§ READING PASSAGE:
◇ ◇ ◇ ◇ ◇ ◇ ◇

Classic X-Men #43

Issue Date: 
January 1990
Story Title: 
<BR>The fate of the Phoenix! (1st story)<BR> Flights of Angels (2nd story)
Staff: 

Second story :
Chris Claremont (writer),Mike Collins (penciler), Joe Rubenstein (inker), Bob Sharen (colors), Joe Rosen (lettering), Bob Harras (editor), Tom deFalco (editor-in-chief)
John Byrne (cover artist), Steve Lightle (frontispiece artist), Jim Salicrup & Louise Jones (original editors), Daryl Edelman (assistant editor)

Brief Description: 

First story :
The first story is a reprint of X-Men (1st series) # 137.

Second story :
After killing herself, Phoenix finds herself on a strange construct at the edge of space, alone with a construction worker. Having nowhere else to go, Jean helps him with the work, suddenly reliving her crimes as Dark Phoenix as a result. Afterwards, she understands that the worker is Death and her experiences help her understand her own role in the cosmic order. She decides to return to life, having learned from her mistakes. Left alone, Death pities her, as there are pieces of the puzzle she isn’t aware of, but she will learn the hard way.

Full Summary: 

This issue reprints Uncanny X-Men #137.

Second story :
Flashes of Jean Grey’s life:
Young Jean holding her dying friend, Annie Richardson, in her arms, psychically bonded to her until she dies. A little older, fiercely trying to save her mentor Charles Xavier. All grown-up, trying to save her friends, the X-Men, by guiding a space shuttle through a solar storm. Later still, using the power she’d won that day to save the universe. Her love for Scott Summers and her corruption into a threat to the universe. That role, she refused to play and so she killed herself… in front of Cyclops’ eyes.

◇ ◇ ◇ ◇ ◇ ◇ ◇

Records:

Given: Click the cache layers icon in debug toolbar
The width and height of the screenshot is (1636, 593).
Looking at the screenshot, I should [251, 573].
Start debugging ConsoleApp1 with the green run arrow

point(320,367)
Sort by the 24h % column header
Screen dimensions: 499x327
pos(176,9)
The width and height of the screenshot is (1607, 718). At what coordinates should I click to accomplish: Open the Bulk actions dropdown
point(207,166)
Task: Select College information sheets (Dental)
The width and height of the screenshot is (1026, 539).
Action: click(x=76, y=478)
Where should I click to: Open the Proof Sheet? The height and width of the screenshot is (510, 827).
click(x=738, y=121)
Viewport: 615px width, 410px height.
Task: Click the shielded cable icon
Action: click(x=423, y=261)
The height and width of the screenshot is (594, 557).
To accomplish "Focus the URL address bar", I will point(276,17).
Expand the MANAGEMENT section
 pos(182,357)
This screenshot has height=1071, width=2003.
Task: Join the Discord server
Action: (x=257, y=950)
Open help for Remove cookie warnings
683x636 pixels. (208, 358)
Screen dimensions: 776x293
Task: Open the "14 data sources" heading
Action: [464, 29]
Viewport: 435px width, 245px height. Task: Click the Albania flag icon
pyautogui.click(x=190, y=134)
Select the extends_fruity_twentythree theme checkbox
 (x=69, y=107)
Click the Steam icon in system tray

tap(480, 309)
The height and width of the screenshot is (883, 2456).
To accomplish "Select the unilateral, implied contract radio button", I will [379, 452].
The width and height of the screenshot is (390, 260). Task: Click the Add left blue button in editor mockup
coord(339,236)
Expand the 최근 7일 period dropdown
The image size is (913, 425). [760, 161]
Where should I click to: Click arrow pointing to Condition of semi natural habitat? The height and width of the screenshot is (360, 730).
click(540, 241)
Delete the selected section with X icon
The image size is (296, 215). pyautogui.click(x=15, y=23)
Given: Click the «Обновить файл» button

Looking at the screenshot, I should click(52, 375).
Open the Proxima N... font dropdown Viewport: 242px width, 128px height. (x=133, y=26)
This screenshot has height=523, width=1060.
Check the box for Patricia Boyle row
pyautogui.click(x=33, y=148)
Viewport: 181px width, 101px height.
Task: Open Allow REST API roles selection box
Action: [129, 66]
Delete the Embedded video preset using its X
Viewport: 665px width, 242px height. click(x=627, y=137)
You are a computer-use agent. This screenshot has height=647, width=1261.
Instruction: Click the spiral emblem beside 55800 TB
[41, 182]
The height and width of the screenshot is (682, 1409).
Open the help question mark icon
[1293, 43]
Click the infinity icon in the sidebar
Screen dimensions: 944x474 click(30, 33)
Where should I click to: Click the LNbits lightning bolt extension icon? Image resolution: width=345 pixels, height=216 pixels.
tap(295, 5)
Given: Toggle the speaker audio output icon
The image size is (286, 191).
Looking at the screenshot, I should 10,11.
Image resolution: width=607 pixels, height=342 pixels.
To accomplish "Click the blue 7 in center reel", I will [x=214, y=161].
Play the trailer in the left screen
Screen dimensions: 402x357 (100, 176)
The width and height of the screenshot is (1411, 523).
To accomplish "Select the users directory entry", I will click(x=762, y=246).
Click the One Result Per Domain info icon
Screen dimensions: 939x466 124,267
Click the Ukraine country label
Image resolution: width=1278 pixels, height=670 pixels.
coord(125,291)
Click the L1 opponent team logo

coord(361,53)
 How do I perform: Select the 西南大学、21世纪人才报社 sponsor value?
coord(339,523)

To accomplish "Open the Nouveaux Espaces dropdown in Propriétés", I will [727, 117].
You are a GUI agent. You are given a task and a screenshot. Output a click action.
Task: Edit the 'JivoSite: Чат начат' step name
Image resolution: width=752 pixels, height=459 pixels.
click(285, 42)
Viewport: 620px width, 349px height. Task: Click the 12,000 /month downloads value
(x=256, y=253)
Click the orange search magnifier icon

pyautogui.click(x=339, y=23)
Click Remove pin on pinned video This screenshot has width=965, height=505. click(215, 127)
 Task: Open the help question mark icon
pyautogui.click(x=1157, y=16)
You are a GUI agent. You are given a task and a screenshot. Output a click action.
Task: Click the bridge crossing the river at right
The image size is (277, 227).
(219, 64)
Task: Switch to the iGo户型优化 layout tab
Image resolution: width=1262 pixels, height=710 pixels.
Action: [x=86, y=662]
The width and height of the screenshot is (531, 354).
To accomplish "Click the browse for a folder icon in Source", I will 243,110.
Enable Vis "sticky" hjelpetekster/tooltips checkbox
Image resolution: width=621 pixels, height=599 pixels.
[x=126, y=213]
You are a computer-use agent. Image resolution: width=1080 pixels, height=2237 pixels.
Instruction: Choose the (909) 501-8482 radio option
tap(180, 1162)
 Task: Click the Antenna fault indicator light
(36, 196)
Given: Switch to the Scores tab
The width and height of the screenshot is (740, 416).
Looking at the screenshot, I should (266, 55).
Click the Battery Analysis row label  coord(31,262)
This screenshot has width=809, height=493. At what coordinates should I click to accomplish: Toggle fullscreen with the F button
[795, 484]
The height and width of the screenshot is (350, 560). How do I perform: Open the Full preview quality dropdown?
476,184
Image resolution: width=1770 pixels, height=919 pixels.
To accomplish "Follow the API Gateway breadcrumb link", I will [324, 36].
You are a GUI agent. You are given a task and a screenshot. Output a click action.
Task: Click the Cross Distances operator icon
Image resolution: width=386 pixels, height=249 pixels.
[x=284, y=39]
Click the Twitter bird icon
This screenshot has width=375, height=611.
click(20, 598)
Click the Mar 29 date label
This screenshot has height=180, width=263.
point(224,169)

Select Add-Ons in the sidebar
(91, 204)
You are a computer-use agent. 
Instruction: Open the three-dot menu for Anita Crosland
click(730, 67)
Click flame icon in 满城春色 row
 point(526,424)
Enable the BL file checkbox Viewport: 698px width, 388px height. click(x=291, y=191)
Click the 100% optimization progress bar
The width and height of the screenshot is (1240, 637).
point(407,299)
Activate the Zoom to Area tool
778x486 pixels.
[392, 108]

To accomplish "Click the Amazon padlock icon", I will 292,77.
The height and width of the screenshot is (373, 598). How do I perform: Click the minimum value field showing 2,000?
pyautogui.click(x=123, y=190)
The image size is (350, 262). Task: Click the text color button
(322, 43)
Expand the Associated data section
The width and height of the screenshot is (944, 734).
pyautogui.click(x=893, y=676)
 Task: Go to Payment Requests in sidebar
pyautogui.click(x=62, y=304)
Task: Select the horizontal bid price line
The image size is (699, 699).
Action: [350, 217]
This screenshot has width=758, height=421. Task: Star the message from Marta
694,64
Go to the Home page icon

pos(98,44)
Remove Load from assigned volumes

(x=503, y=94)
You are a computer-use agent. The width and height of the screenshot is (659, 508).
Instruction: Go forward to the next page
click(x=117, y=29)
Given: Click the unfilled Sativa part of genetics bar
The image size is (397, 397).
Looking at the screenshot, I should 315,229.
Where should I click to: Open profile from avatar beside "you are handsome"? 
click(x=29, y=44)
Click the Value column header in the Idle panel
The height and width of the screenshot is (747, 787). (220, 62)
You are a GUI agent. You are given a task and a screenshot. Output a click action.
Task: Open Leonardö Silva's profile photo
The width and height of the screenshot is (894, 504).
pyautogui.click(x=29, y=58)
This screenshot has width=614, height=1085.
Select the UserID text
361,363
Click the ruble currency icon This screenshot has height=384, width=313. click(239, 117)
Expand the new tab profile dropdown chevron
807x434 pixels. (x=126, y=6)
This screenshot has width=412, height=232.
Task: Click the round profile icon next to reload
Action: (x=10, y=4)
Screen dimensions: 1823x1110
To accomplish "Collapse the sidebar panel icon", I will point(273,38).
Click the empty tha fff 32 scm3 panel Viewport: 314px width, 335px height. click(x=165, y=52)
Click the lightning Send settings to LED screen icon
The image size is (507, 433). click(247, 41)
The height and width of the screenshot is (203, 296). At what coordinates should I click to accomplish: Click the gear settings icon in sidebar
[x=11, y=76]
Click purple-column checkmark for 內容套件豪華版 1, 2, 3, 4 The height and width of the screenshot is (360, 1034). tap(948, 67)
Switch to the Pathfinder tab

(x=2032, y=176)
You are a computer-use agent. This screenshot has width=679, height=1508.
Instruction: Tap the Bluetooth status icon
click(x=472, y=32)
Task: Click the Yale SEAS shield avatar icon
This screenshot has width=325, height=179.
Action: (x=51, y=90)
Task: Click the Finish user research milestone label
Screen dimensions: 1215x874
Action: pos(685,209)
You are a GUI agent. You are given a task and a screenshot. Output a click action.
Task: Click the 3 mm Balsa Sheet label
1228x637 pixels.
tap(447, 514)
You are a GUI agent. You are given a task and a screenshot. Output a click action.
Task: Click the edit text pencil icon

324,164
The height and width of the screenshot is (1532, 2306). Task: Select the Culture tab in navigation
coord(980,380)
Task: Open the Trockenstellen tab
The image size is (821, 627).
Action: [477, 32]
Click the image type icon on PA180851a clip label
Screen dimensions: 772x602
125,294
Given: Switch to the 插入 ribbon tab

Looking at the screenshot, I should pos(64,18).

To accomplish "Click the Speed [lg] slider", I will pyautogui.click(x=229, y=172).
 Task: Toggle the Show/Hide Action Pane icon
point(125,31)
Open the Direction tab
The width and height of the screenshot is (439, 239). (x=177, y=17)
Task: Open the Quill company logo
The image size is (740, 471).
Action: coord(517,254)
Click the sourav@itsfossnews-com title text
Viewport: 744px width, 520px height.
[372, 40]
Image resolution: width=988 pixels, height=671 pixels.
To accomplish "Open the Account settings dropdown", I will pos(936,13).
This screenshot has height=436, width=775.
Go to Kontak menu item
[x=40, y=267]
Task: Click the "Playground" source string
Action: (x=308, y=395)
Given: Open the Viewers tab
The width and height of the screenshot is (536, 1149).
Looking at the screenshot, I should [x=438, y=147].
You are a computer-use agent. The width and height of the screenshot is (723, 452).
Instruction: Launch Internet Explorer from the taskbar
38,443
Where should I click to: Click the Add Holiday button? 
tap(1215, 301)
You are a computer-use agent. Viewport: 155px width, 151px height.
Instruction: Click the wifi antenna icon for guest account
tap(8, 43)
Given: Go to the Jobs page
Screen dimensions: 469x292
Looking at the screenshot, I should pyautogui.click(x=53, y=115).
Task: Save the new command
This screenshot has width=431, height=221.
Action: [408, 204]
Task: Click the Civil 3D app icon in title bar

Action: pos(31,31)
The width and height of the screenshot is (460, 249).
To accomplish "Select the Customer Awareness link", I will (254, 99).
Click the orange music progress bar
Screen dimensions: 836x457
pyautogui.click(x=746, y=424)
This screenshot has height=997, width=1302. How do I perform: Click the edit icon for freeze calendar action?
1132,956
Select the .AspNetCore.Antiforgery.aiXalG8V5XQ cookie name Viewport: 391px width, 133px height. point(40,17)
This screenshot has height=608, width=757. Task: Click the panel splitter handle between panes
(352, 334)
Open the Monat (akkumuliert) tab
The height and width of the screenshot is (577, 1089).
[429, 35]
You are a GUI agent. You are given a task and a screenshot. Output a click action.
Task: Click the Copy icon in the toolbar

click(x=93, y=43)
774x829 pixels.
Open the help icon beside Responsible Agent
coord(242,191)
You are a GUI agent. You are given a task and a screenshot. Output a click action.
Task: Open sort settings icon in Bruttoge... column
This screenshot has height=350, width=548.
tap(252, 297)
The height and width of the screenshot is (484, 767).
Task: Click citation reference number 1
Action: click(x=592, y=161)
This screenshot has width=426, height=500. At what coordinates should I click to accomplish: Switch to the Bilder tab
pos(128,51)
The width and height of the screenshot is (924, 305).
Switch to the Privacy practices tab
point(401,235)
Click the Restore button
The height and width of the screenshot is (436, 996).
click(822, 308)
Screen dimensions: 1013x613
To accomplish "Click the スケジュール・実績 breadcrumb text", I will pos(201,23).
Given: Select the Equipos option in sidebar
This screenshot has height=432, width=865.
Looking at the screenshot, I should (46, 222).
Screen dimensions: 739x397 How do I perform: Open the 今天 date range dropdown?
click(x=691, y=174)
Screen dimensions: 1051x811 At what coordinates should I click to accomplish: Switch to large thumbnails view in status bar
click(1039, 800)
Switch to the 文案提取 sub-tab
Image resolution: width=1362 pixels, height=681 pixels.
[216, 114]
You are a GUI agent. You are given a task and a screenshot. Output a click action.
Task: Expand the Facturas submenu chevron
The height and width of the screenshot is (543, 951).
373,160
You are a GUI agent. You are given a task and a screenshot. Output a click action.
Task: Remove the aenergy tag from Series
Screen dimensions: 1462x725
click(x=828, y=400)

◇ ◇ ◇ ◇ ◇ ◇ ◇

§ PROBLEMS TO SOLVE:
[1] In the records, between the first line and the line holding "The image size is (296, 215).", inclusive, change "Expand" to "Open" and leave everything else unchanged.
[2] Continue the Classic X-Men #43 issue summary from where it stops.

§ RESPONSES FOR EACH TASK:
[1]
Given: Click the cache layers icon in debug toolbar
The width and height of the screenshot is (1636, 593).
Looking at the screenshot, I should [251, 573].
Start debugging ConsoleApp1 with the green run arrow

point(320,367)
Sort by the 24h % column header
Screen dimensions: 499x327
pos(176,9)
The width and height of the screenshot is (1607, 718). At what coordinates should I click to accomplish: Open the Bulk actions dropdown
point(207,166)
Task: Select College information sheets (Dental)
The width and height of the screenshot is (1026, 539).
Action: click(x=76, y=478)
Where should I click to: Open the Proof Sheet? The height and width of the screenshot is (510, 827).
click(x=738, y=121)
Viewport: 615px width, 410px height.
Task: Click the shielded cable icon
Action: click(x=423, y=261)
The height and width of the screenshot is (594, 557).
To accomplish "Focus the URL address bar", I will point(276,17).
Open the MANAGEMENT section
 pos(182,357)
This screenshot has height=1071, width=2003.
Task: Join the Discord server
Action: (x=257, y=950)
Open help for Remove cookie warnings
683x636 pixels. (208, 358)
Screen dimensions: 776x293
Task: Open the "14 data sources" heading
Action: [464, 29]
Viewport: 435px width, 245px height. Task: Click the Albania flag icon
pyautogui.click(x=190, y=134)
Select the extends_fruity_twentythree theme checkbox
 (x=69, y=107)
Click the Steam icon in system tray

tap(480, 309)
The height and width of the screenshot is (883, 2456).
To accomplish "Select the unilateral, implied contract radio button", I will [379, 452].
The width and height of the screenshot is (390, 260). Task: Click the Add left blue button in editor mockup
coord(339,236)
Open the 최근 7일 period dropdown
The image size is (913, 425). [760, 161]
Where should I click to: Click arrow pointing to Condition of semi natural habitat? The height and width of the screenshot is (360, 730).
click(540, 241)
Delete the selected section with X icon
The image size is (296, 215). pyautogui.click(x=15, y=23)

[2]
All those snapshots and more form the pattern of a human shape on the ground. The shape begins to burn, a Phoenix raptor rises and, when the fire fades, Jean Grey awakes, horrified that she still appears to be alive when she tried so hard to die.

Suddenly, on the ground besides her, a trapdoor opens and a whistling construction worker comes up, carrying a load of girders. He gets to work, erecting the girders, while Jean tries to start a conversation. She explains that she’s lost and he blissfully ignores her until she loses her temper, shouting that she’s talking to him. He tells her that he’s a schedule to keep and the universe doesn’t revolve around her. He has no time for idle chitchat. She walks away pissed, telling him to go to Hell.

A moment later, she wonders about the implications of that word. Is she dead? Is this Hell? It’s certainly not her notion of Heaven. She takes in her costume for the first time. She is still wearing a version of the Phoenix costume, but it is completely white. Green and gold stood for the good Phoenix, red and gold for the bad one; so what does this color scheme mean?
She looks at the stars above and walks to the edge of the construct, only to jump back startled a moment later. She’s on the top floor of a construct, similar-looking to a skyscraper, which floats feely in space. A moment later, the realization hits her. Those aren’t simply stars she sees above her. Those pinpricks are entire galaxies. Is that the whole universe she’ looking at? she demands.

Handing her a cup of coffee, the worker agrees that this view takes some getting used to. When Jean asks where she is, he cryptically replies his place and only gives an evasive answer when she asks why he’s building it.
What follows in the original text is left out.